(Information supplied Opens)

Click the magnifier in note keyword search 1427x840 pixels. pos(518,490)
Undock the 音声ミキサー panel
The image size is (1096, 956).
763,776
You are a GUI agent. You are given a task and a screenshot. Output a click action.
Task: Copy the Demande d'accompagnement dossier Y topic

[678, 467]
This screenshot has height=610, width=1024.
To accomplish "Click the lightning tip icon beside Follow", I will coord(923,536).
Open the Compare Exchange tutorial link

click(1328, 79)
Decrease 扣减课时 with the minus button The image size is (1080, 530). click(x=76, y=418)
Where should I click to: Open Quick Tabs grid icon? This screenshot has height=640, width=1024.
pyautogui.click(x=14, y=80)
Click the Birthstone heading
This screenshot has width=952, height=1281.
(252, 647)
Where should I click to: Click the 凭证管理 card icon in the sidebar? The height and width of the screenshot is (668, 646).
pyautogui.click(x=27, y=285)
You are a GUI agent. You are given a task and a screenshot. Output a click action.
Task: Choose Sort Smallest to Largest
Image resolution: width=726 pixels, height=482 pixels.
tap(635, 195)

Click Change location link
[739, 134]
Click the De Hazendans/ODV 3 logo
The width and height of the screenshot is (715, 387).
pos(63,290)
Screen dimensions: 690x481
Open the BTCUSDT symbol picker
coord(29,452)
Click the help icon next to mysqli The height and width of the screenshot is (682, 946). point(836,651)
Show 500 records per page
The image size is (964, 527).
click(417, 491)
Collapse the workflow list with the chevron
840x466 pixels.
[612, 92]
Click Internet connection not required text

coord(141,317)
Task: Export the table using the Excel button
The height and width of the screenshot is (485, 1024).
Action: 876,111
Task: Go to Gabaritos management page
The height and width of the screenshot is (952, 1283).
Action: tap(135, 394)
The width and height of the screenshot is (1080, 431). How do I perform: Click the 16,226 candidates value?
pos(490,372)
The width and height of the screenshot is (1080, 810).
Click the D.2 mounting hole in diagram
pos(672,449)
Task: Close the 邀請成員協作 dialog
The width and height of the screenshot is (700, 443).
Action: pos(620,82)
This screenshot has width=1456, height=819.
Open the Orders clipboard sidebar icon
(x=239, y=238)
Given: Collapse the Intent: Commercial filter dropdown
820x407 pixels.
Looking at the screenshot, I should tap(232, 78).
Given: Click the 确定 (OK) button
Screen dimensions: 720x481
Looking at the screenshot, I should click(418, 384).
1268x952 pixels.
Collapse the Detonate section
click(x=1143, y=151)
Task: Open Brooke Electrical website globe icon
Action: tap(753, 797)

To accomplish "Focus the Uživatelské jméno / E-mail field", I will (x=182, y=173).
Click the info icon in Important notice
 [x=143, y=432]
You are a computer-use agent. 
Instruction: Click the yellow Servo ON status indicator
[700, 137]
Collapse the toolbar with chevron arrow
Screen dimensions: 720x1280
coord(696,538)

(Information supplied Closes)

Goal of the exercise:
What are the lines, exactly as written above, from the line with "Task: Close the 邀請成員協作 dialog" to the line with "You are a computer-use agent.", both included? Output only those.

Exercise result:
Task: Close the 邀請成員協作 dialog
The width and height of the screenshot is (700, 443).
Action: pos(620,82)
This screenshot has width=1456, height=819.
Open the Orders clipboard sidebar icon
(x=239, y=238)
Given: Collapse the Intent: Commercial filter dropdown
820x407 pixels.
Looking at the screenshot, I should tap(232, 78).
Given: Click the 确定 (OK) button
Screen dimensions: 720x481
Looking at the screenshot, I should click(418, 384).
1268x952 pixels.
Collapse the Detonate section
click(x=1143, y=151)
Task: Open Brooke Electrical website globe icon
Action: tap(753, 797)

To accomplish "Focus the Uživatelské jméno / E-mail field", I will (x=182, y=173).
Click the info icon in Important notice
 [x=143, y=432]
You are a computer-use agent. 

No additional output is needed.